A 2025 two-year cohort study of competitive MMA fighters found progressive declines in mental processing speed, inhibitory control, and cognitive flexibility that were not seen in recreational practitioners — confirming that competition-level exposure, not training alone, drives the most significant neurological changes.[18]
Putting the Mechanisms Together
The biological case for Semax in the context of MMA and combat sports TBI rests on a direct alignment between what repetitive head trauma does to the brain and what Semax appears to do in response to it.
| Mechanism of TBI Damage | Semax's Documented Response | Key Study |
|---|---|---|
| BDNF suppression after head impact | 1.4-fold increase in hippocampal BDNF protein; 3-fold increase in BDNF mRNA | Dolotov et al., Brain Research, 2006 |
| trkB receptor downregulation | 1.6-fold increase in trkB tyrosine phosphorylation; 2-fold increase in trkB mRNA | Dolotov et al., Brain Research, 2006 |
| Neuroinflammatory cytokine cascade | Modulates immune response gene expression; shifts toward anti-inflammatory profile | Medvedeva et al., Mol Genet Genomics, 2017 |
| Cortical infarction and memory loss | Reduced infarction volume; improved memory retention in ischemia model | Romanova et al., Bull Exp Biol Med, 2006 |
| Neuroinflammation-driven cognitive impairment | Improved spatial memory and problem-solving; motor recovery to control values by day 7 | Belyakov & Tchang, SSRN preprint, 2026 |
| NGF depletion and reduced neurotrophin signaling | Rapid induction of NGF and BDNF gene expression in hippocampus and frontal cortex | Agapova et al., Mol Gen Mikrobiol Virusol, 2008 |
Safety and Clinical Use
Semax has been in clinical use in Russia since the 1990s for stroke, brain hypoxia, and brain trauma. Clinical trials have generally reported it to be well-tolerated, with a small percentage of adverse events.[10] Its synthetic structure — composed entirely of natural amino acids — means its biodegradation does not produce toxic byproducts. The absence of the Phe-Arg-Trp-Gly sequence present in natural ACTH(4–10) is thought to explain the absence of anxiogenic effects sometimes associated with melanocortin peptides.[10]
Human studies have demonstrated cognitive effects at doses as low as 16 μg/kg intranasally, with significant improvements in attention and short-term memory observed in healthy volunteers.[10] Chronic intranasal administration in animal models has shown anxiolytic and antidepressant effects attributed to activation of the serotonergic system — a finding relevant to the mood dysregulation and post-concussion depression that many fighters experience after significant head trauma.[10]
What This Means
The UFC and MMA community is increasingly aware of the long-term neurological stakes of the sport. Fighters retire earlier, commission-mandated medical suspensions have lengthened, and the conversation around brain health has moved from the margins to the center of the sport's self-examination. The biology of what happens inside a fighter's skull after a knockout — and after a career of sub-concussive accumulation — is now well-characterized enough to ask a more specific question: what interventions actually address those mechanisms?

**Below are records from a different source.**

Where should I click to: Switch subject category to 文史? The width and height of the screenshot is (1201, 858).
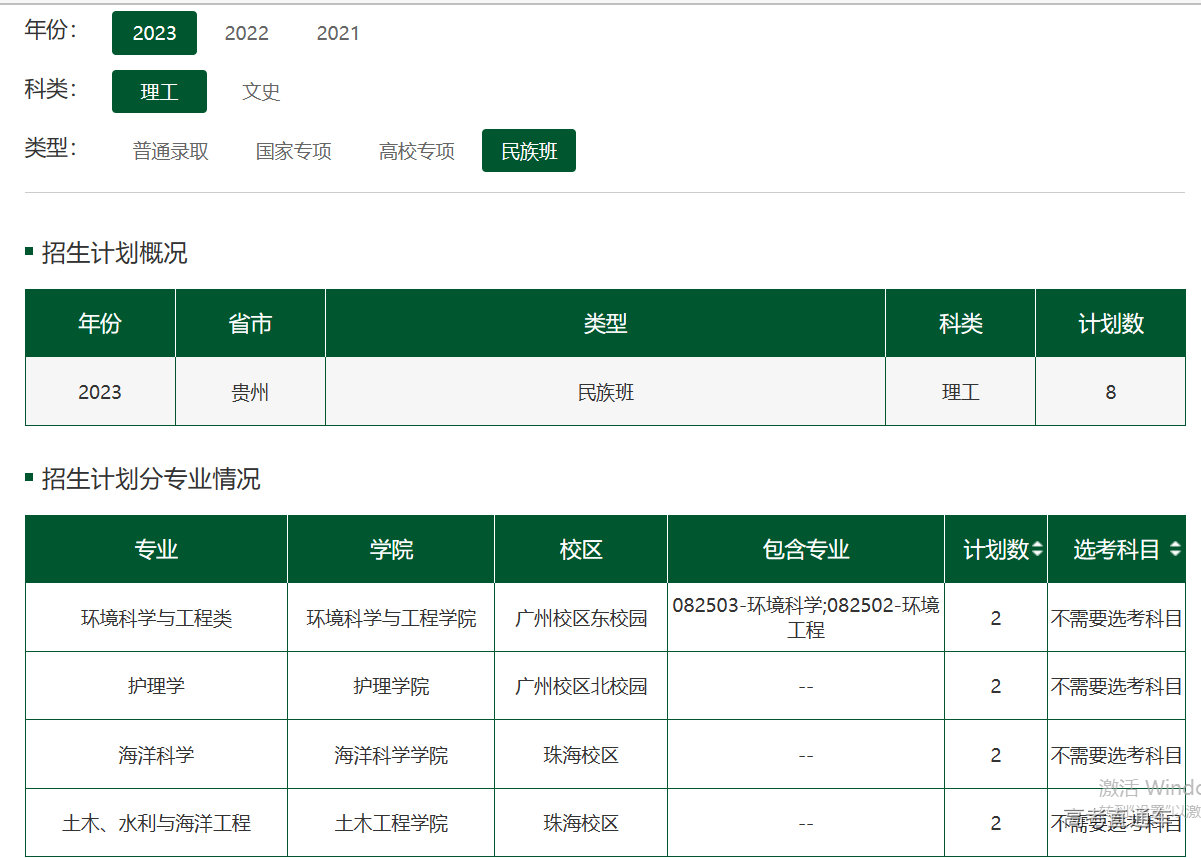pos(261,92)
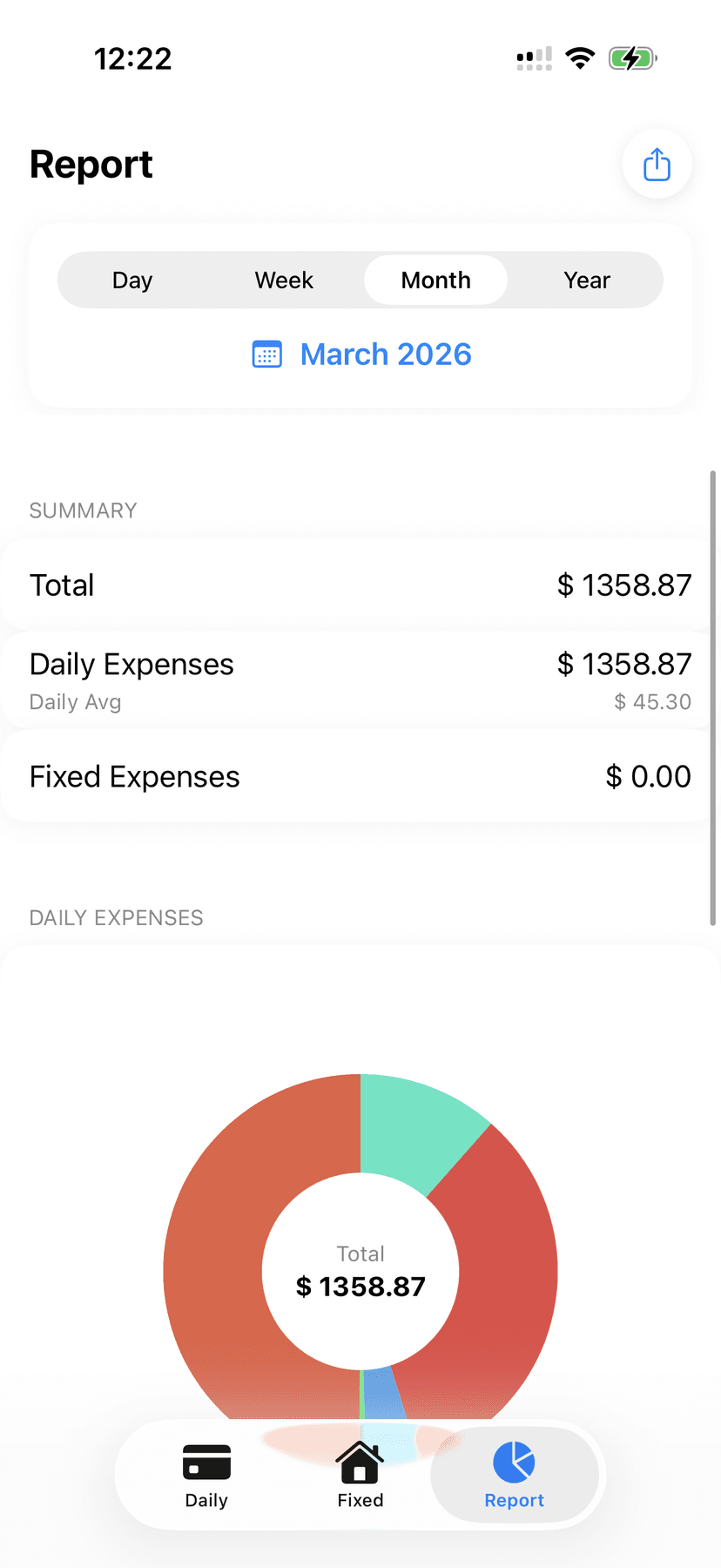The width and height of the screenshot is (721, 1568).
Task: Expand the Fixed Expenses summary row
Action: tap(360, 776)
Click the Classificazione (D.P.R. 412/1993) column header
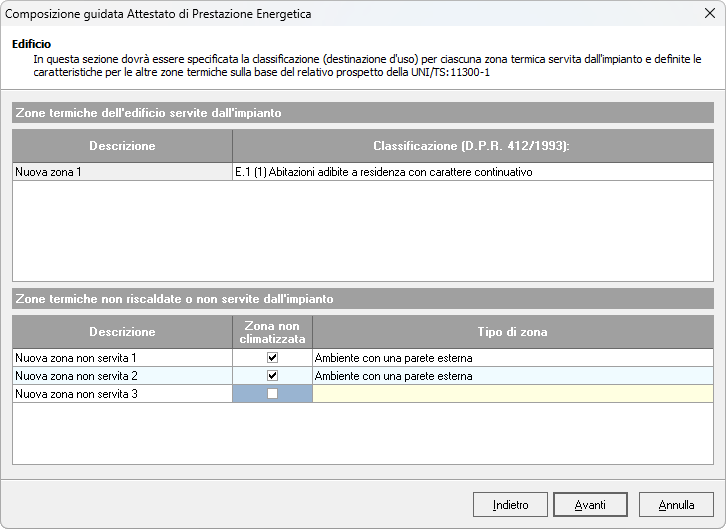The width and height of the screenshot is (726, 529). (x=472, y=146)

Semax does not have a randomized controlled trial in MMA fighters. No peptide does. But the mechanistic alignment between what repetitive head trauma does and what Semax has been shown to do in peer-reviewed models of brain injury is precise enough to warrant serious attention. It upregulates the exact growth factor that head trauma suppresses. It modulates the neuroinflammatory cascade that drives chronic damage. It has been used clinically for brain injury in Russia for over three decades with a favorable safety record.
For athletes operating in a sport where the neurological cost of competition is real and cumulative, that alignment is worth understanding.